Gdzie te szczyty rozkoszy, czyli słów kilka o anorgazmii
Wokół kobiecego orgazmu narosło wiele niepotrzebnych mitów. Jeden z nich głoszony przez Freuda mówił, że dorosła kobieta osiąga szczytową rozkosz wyłącznie przez penetrację, a orgazm łechtaczkowy jest objawem niedojrzałości. Tego typu przekazy kulturowe wciąż determinują seksualność wielu kobiet. Artykuł próbuje odpowiedzieć na pytanie, czym jest kobiecy orgazm i czy jego brak jest powodem do niepokoju.

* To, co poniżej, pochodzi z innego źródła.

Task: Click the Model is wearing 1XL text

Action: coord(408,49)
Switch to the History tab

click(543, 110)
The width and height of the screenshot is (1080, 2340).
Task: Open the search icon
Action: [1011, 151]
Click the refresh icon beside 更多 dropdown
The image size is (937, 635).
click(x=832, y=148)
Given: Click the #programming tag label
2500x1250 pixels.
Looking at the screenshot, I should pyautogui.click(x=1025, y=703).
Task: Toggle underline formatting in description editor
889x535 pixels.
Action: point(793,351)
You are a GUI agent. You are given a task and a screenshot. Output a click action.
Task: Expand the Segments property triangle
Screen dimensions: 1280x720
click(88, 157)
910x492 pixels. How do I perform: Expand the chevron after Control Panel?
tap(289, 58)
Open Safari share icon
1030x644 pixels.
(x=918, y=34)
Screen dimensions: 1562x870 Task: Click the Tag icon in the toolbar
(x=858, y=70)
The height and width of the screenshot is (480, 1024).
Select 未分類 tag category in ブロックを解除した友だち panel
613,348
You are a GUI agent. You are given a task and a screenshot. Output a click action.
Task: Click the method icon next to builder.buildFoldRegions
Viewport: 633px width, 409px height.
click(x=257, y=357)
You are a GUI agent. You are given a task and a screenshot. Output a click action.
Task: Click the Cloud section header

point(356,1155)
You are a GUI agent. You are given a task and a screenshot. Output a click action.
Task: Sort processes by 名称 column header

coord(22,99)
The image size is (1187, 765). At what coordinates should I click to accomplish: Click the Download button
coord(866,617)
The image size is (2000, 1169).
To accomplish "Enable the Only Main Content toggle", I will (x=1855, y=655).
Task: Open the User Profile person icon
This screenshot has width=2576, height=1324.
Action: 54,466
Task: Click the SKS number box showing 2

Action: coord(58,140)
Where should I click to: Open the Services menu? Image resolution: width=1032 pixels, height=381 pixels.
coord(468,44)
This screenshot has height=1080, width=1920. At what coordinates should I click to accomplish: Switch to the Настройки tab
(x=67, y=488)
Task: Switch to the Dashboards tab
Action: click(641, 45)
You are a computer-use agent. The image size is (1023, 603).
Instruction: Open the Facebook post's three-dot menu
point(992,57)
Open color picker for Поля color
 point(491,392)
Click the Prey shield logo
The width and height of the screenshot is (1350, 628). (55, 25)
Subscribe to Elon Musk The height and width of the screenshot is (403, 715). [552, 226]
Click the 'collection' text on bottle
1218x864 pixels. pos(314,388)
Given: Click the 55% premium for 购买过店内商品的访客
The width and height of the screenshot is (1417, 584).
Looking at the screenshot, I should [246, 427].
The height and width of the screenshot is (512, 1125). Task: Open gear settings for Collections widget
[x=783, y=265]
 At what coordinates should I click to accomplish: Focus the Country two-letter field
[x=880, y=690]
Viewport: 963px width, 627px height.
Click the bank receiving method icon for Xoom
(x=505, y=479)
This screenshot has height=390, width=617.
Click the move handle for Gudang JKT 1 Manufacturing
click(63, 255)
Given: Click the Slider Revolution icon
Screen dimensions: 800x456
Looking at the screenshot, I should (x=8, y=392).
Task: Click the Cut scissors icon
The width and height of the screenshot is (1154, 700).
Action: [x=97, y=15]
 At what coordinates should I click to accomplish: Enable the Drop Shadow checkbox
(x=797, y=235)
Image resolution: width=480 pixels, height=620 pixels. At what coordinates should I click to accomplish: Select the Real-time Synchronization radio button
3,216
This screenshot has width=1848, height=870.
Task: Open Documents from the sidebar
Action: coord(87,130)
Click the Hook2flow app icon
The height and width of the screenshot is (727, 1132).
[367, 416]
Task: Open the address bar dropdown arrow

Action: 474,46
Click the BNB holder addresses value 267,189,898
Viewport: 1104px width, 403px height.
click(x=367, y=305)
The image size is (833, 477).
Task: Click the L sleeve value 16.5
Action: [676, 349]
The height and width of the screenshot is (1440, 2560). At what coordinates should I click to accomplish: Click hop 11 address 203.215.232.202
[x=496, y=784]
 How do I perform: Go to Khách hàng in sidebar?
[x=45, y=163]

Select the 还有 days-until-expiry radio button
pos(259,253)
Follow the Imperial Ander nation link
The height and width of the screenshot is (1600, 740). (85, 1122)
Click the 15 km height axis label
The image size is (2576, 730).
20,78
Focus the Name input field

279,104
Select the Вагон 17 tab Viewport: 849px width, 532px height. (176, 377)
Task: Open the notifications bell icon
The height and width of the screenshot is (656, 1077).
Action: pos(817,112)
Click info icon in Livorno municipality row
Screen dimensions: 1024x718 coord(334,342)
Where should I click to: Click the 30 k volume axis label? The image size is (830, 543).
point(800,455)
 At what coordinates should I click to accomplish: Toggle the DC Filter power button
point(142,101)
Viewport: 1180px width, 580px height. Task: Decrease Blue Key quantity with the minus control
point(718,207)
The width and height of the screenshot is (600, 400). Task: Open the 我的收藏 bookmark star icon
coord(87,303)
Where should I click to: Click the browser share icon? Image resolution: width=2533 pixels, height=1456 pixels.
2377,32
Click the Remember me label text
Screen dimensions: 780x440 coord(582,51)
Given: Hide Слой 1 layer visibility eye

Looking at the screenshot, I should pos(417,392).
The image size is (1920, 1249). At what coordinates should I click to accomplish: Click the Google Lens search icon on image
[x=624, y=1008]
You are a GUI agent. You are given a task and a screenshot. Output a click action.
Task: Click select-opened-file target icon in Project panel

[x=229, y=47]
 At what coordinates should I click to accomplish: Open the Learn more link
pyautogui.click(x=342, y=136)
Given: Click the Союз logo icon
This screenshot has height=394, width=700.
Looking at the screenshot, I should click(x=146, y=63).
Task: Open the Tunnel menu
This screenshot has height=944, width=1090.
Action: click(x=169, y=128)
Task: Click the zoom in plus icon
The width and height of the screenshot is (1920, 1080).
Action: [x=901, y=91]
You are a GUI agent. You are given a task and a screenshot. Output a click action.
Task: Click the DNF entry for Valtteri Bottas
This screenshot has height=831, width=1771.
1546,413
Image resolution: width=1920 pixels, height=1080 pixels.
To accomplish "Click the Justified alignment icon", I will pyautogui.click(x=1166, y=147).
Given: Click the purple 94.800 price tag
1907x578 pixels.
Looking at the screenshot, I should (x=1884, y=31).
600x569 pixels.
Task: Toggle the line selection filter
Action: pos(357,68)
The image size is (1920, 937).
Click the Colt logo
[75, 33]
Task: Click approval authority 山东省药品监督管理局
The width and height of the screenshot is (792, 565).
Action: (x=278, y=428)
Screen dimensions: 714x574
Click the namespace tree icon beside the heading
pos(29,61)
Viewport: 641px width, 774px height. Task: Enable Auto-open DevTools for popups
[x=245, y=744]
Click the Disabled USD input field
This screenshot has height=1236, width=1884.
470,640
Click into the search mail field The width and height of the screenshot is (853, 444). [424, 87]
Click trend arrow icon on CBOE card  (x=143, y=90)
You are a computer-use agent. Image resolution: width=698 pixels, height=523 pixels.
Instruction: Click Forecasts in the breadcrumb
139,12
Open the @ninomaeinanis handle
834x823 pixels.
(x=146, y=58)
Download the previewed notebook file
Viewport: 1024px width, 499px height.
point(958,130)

Badacze i artyści od wieków próbują zdefiniować kobiecy orgazm. Same kobiety mówią o uczuciu „zdobywania szczytu”, „przepływie”, „fali szczęścia” czy „odlocie”. Orgazm wywodzi się z greckiego orgasmos i oznacza „ekscytację, nabrzmiałość” i takie rozumienie znajdziemy również w języku polskim. Natomiast Francuzi określają orgazm jako „la petite mort” - mała śmierć, porównanie miałoby się odnosić do wszechogarniającego odczucia braku kontroli, które ocierałby się o śmierć właśnie. Seksuolodzy określają go jako szczytowy moment przeżywania przyjemności i jednocześnie ukoronowanie cyklu reakcji seksualnej kobiety. O ile trudno opisać uniwersalne emocjonalne doznania orgazmu, bo jest to doświadczenie bardzo subiektywne, o tyle cielesne objawy szczytowania są już bardzo konkretne.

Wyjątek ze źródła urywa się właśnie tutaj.